- **Ketentuan Latihan**:
1: Menurut Fiedler sebagaimana dikutip dalam kutipan tentang kepemimpinan pendidikan di bawah, kapan kepemimpinan yang efektif akan terjadi?
2: Sambunglah kutipan tentang kepemimpinan pendidikan di bawah, dimulai setelah kalimat terakhir yang ditampilkan.

Permasalahan diatas berkaitan juga dengan realitas problematika perubahan dunia global dan perkembangan teknologi digital saat ini, aspek positifnya adalah dapat menjadi momentum yang tepat untuk akselerasi dan adaptasi kepemimpinan dalam pendidikan. Kecepatan dan ketepatan respons terhadap dinamika perubahan yang begitu cepat sangat ditentukan oleh sosok pemimpin. Kepemimpinan pendidikan merupakan salah satu faktor kunci gemilangnya pencapaian hasil belajar di lembaga pendidikan baik itu di pendidikan formal maupun non formal.
Bercermin dari realitas diatas, ternyata ada hal yang belum difahami oleh banyak kalangan yaitu bahwa kinerja suatu kelompok akan dipengaruhi oleh sistem motivasi dari kepemimpinan itu sendiri, dan sejauh mana pemimpin dapat mengendalikan dan memengaruhi suatu situasi tertentu. Dalam konteks itu, Menurut Fiedler (Fiedler:1967), kepemimpinan yang efektif akan terjadi jika seorang pemimpin mau belajar menjadi pemimpin yang baik dan peka dalam mengadaptasi perubahan yang terjadi.
Arah solusi
Kaitan dengan problematika pendidikan saat ini, pemerintah telah mengidentifikasi beberapa konsep untuk mengatasi persoalan pada pendidikan kita saat ini, mulai dari pendidikan anak usia dini, pendidikan dasar, dan pendidikan menengah, kita bisa lihat beberapa langkah langkah penting yang dilakukan, seperti :
Pertama : capaian belajar diarahkan untuk membentuk kemandirian siswa dan kemampuan berpikir tingkat tinggi.
Kedua : memperkecil kesenjangan layanan pendidikan antar status sosial ekonomi, kondisi geografis, dan gender.
Ketiga : peningkatan kompetensi dan peran guru dalam pengembangan pembelajaran serta pendampingan.
Keempat : proses pembelajaran berorientasi pada minat, bakat, dan tingkat capaian belajar murid, termasuk digitalisasi pengelolaan sumber daya sekolah.

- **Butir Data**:
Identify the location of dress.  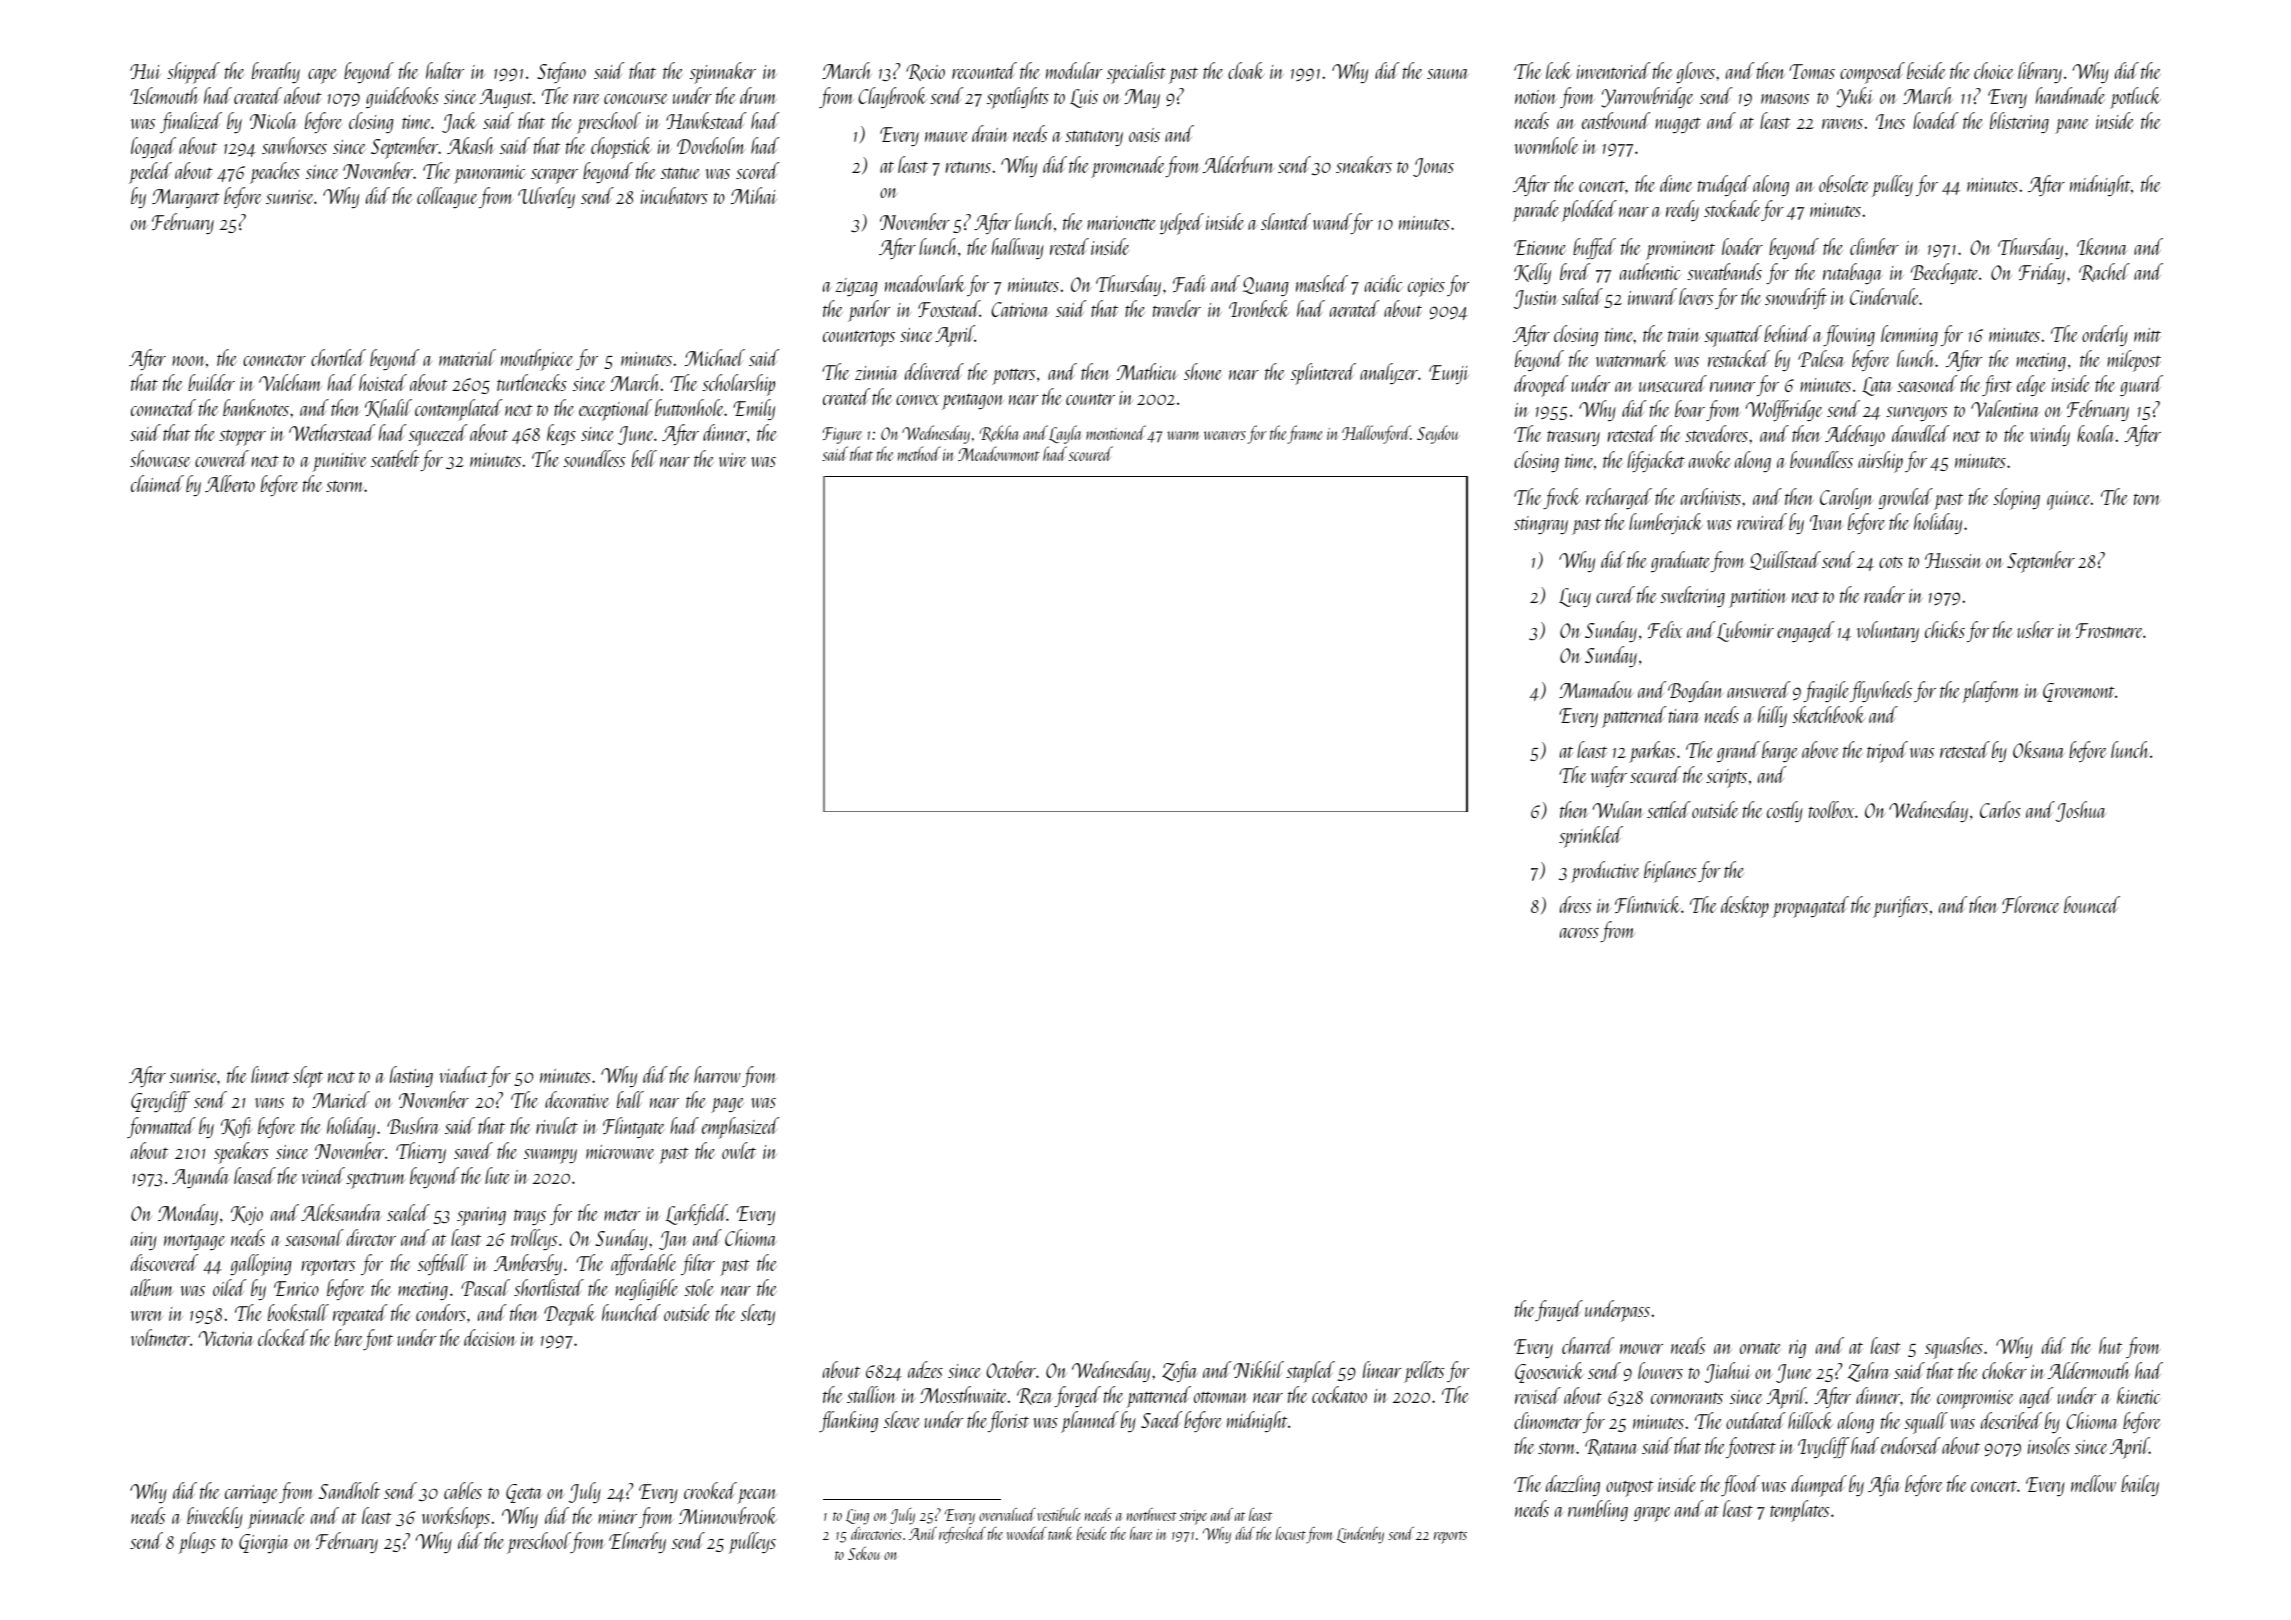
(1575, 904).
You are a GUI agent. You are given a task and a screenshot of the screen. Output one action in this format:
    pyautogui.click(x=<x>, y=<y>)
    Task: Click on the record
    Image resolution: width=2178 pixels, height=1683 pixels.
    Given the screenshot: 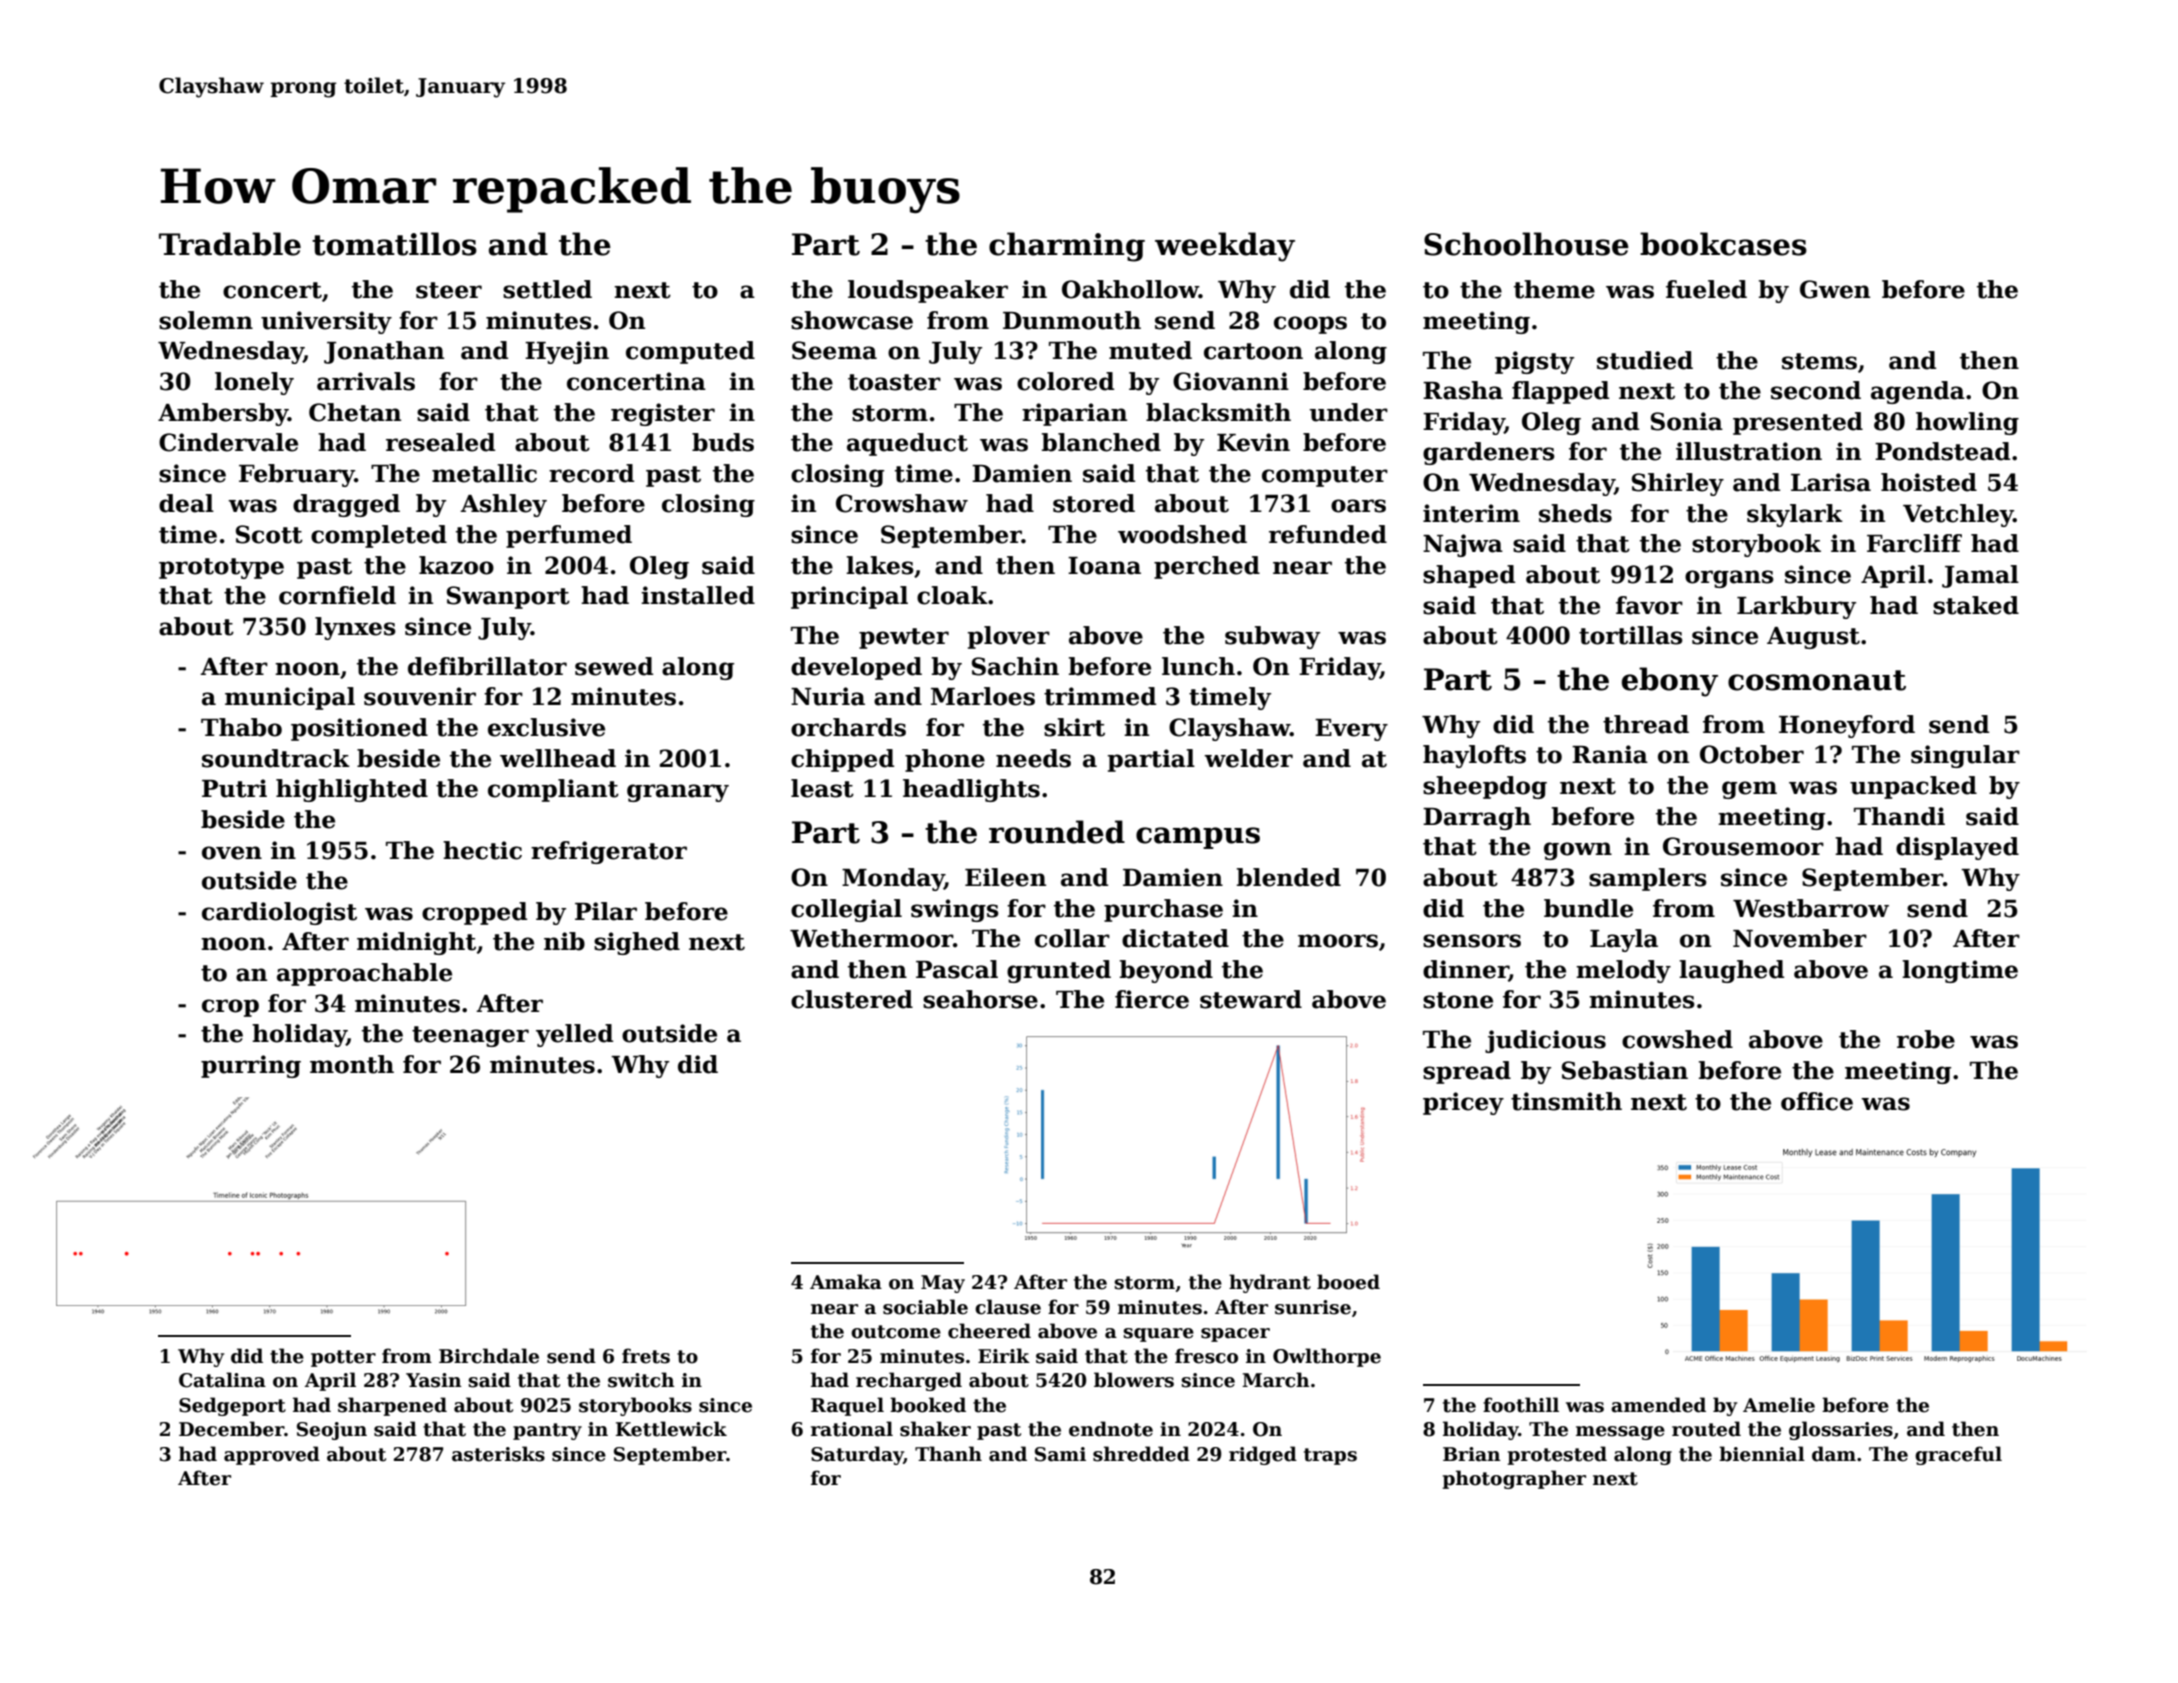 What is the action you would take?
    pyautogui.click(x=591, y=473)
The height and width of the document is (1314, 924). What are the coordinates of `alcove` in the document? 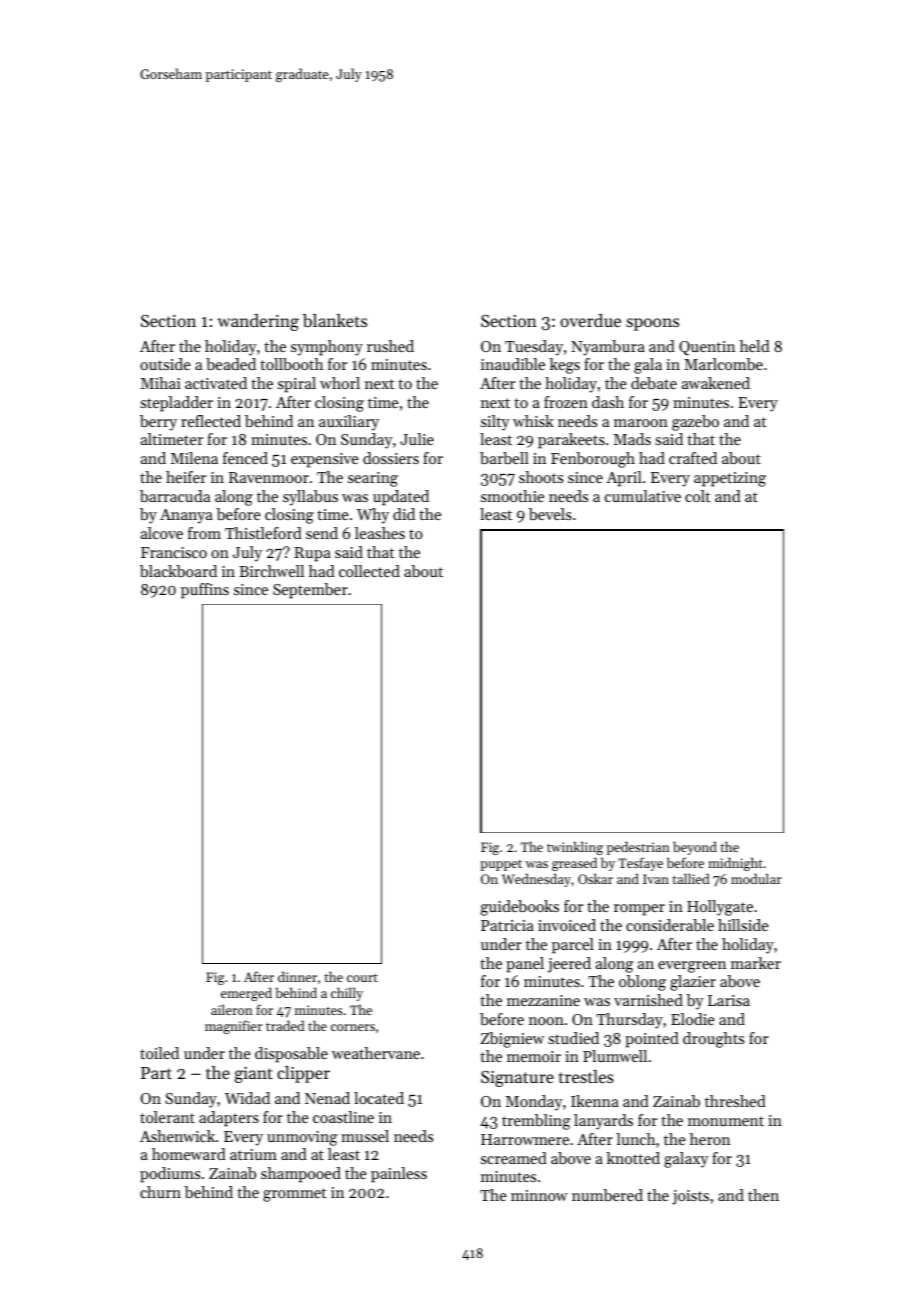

- **Jawaban Tiap Tugas**:
1: Kepemimpinan yang efektif akan terjadi jika seorang pemimpin mau belajar menjadi pemimpin yang baik dan peka dalam mengadaptasi perubahan yang terjadi.

2:
Dalam konteks itu, dan kaitan dengan konsep perubahan yang dibangun melalui Program Sekolah Penggerak. Program ini bertujuan menjadi katalisator transformasi pendidikan sehingga dalam jangka waktu tertentu kinerjanya akan meningkat satu level lebih tinggi. Sebagai program yang dijalankan secara kolaboratif, intervensi program tersebut juga ditujukan kepada pemangku kepentingan di daerah melalui pengembangan program kemitraan dan pendampingan.
Lalu, jika kita perhatikan naskah akademik yang diterbitkan oleh Kementerian Pendidikan, Kebudayaan, Riset, dan Teknologi (Kemendikbudristek), Roger mengungkapkan bahwa Program Sekolah Penggerak dijalankan dalam bentuk intervensi kebijakan dan program peningkatan mutu pendidikan. Menurutnya, sebuah perubahan terdiri atas tiga fase kegiatan, yaitu scale out, scale up, dan scale deep. Lebih lanjut, teori tersebut dijabarkan sebagai strategi replikasi program, sebagaimana dikemukakan oleh Riddell dan Moore (2015). Itu artinya bahwa kepemimpinan dalam pendidikan sangat dipengaruhi oleh kualitas kebijakan dan program yang digagasnya.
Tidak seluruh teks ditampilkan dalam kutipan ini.